Ce qui caractérise avant tout le FN, malgré la dédiabolisation entreprise et la volonté de le rendre « républiquement compatible », ce sont ses discours sur l’identité nationale et sur la préférence nationale. Le rejet de l’autre domine la pensée frontiste.
Pourtant, l’entreprise de séduction est puissante. Le FN séduit, et de plus en plus largement, jusque dans nos rangs Il énonce des idées simples, souvent simplistes d’ailleurs, qui plaisent dans la période socialement difficile que nous traversons. Sur la question sociale, il n’hésite pas à puiser dans nos propres cahiers revendicatifs.
Le FN se définit lui-même comme « un parti national et social », ce qui n’est pas sans rappeler la définition que donnait Jacques Doriot au milieu des années 1930 de son parti, le Parti populaire français.
Un écho bien désagréable.
Marine Le Pen veut le pouvoir, elle y croit fermement et, dans ce but, construit son chemin avec habilité.
Non ! – soulignons-le une nouvelle fois – la « bête immonde » n’est pas morte.
Aujourd’hui, comme hier, il faut combattre le nationalisme autoritaire et démagogique porté par l’extrême-droite.
La CGT a ce combat dans son ADN. Ses principes nternationalistes et de solidarité entre les travailleurs ont été le moteur d’une lutte menée de longue date.
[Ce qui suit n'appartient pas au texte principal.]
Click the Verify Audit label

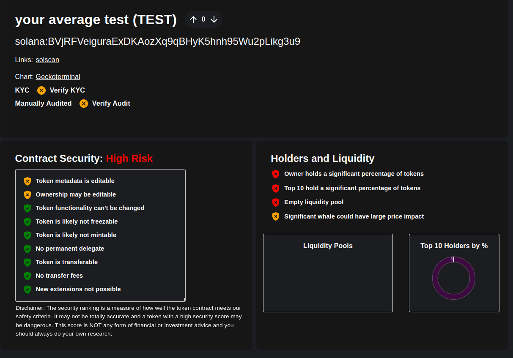click(x=111, y=104)
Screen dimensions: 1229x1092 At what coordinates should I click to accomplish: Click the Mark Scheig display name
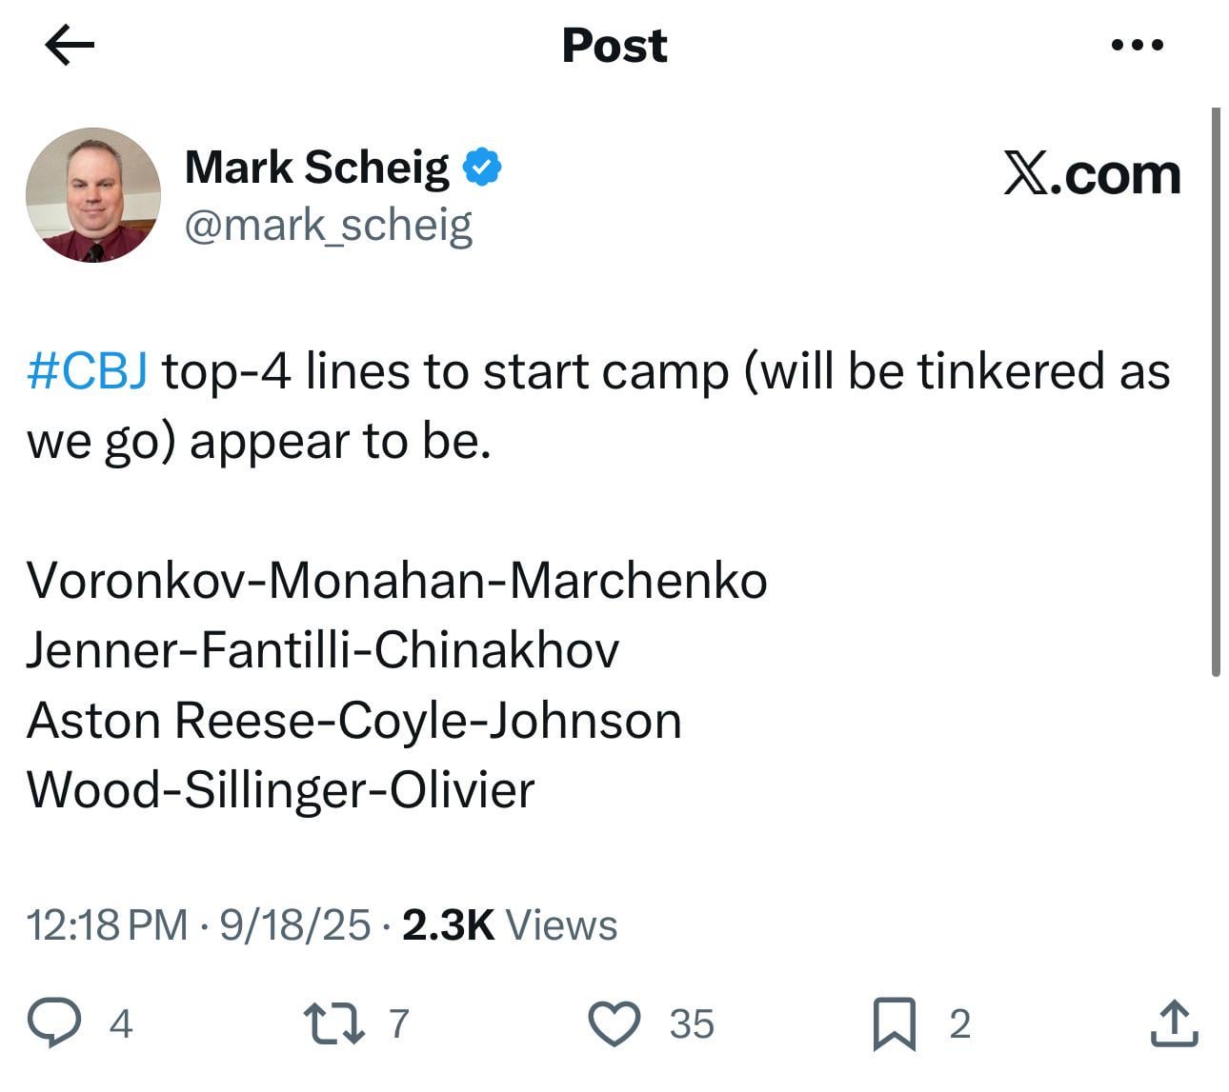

Son expérience antifasciste, héritée des combats de l’entre-deux-guerres et des années noires, est réelle.
Cette montée des extrêmes doit faire l’objet d’une analyse critique rigoureuse et être combattue sans relâche.
Non ! Il ne doit y avoir aucune place pour le racisme, la xénophobie et le chauvinisme dans nos sociétés.
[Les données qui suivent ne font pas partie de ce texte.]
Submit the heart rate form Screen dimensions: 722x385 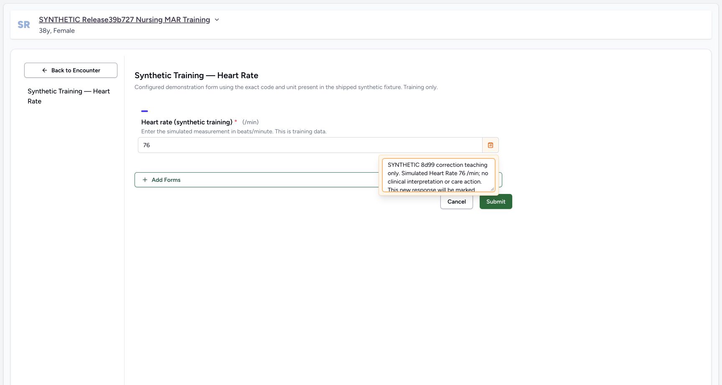(496, 201)
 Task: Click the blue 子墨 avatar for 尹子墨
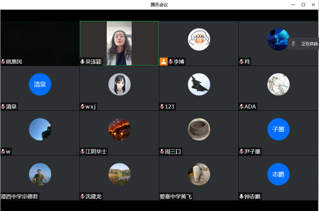[278, 129]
La CGT a relancé en 2014 une véritable campagne contre les idées nauséabondes de l’extrême droite et contre l’influence qu’exerce le Front national, notamment sur les salariés.
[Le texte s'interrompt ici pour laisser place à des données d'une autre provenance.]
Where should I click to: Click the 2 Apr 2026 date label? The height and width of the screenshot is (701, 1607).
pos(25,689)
L’histoire montre que l’extrême droite a souvent pris en compte, à fin d’instrumentalisation, les difficultés sociales pour élargir son audience auprès des travailleurs. Cela entre dans sa stratégie de conquête.
Mais ces idées extrêmes ne sont pas portées par le seul front national et les attaques voire les insultes fusent également contre le syndicalisme et singulièrement contre la CGT, rendue responsable de tous les maux. Ses militants sont réprimés, licenciés, traduits devant les tribunaux et menacés de prison. Le capital a toujours eu des ressources et des alliés pour fuir ses responsabilités et diviser le monde du travail.

On a beau dire que l’histoire ne se répète pas, notre combat doit donc s’accentuer. Il est essentiel et fait de nous les dignes héritiers de nos 27 camarades assassinés, ici-même, il y a soixante-quinze ans.
J’observe, dans l’assistance d’aujourd’hui, de nombreux jeunes ; de jeunes militants mais aussi des scolaires. Nous comptons bien entendu sur cette jeunesse pour mener ce combat. Elle est une principale des victimes de la crise.
Mesdames, Messieurs, chers amis, chers camarades,

Je tiens à remercier les animateurs de l’Amicale Châteaubriant-Voves-Rouillé-Aincourt pour leur persévérance et toute l’énergie qu’ils déploient pour organiser cet événement et faire vivre la mémoire de ce qui s’est passé ici.
Que le souvenir des 27 continue d’imprégner notre action militante, et qu’il nous aide à construire un monde futur plus juste, plus humain.
Je vous remercie.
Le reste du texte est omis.